(What you should do): Filter the records below down to lines containing "Policy".

Data items:
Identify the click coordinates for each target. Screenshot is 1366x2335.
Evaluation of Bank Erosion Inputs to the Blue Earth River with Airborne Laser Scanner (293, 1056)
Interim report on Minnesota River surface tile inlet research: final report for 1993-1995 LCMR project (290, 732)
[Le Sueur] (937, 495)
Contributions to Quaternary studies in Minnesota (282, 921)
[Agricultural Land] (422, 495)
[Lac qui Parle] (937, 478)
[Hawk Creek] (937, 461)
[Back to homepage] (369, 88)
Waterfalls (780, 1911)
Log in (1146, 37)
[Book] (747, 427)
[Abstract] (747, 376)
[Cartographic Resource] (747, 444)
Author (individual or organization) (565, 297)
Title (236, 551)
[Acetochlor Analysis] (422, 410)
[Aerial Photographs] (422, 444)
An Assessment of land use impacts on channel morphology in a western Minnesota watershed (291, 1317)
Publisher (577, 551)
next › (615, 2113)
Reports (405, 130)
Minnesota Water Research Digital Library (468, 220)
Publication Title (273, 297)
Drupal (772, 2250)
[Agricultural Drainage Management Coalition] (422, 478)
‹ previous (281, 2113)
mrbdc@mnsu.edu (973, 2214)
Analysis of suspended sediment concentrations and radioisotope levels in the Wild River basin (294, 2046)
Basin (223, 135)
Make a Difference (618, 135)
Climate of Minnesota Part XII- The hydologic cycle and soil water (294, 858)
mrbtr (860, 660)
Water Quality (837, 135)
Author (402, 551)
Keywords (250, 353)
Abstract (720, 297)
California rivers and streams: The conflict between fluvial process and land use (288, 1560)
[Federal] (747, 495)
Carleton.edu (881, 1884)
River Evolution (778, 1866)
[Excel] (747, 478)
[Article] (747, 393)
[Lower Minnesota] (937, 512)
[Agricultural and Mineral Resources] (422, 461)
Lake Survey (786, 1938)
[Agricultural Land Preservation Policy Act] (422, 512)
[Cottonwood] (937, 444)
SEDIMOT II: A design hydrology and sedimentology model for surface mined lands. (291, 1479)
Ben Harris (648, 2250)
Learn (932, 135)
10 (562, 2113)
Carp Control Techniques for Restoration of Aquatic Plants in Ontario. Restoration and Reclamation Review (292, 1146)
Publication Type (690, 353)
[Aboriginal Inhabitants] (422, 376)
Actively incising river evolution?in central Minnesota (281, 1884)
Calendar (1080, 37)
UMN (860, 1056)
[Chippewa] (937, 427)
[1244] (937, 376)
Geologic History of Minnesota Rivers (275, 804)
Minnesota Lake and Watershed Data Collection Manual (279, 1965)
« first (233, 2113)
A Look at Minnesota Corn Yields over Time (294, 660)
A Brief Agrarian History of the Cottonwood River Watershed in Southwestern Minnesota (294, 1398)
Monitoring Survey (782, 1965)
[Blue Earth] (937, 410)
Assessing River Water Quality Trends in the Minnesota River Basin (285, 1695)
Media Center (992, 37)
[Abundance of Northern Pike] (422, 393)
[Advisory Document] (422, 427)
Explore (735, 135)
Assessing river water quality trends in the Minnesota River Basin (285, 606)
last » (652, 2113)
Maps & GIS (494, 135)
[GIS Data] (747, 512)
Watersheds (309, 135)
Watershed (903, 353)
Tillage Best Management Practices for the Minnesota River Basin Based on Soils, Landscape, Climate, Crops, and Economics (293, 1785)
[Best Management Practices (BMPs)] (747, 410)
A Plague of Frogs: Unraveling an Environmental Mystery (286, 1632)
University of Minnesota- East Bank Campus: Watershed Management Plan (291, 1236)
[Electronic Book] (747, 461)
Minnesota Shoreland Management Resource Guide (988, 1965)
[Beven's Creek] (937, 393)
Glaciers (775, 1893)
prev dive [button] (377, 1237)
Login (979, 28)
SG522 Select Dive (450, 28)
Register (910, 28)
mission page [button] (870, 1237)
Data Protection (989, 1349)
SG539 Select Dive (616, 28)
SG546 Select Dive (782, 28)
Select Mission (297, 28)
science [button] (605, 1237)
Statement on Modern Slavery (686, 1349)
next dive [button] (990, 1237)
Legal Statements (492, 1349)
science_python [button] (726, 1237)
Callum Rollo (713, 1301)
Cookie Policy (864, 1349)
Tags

(Solved problem):
[Agricultural Land Preservation Policy Act] (422, 512)
Cookie Policy (864, 1349)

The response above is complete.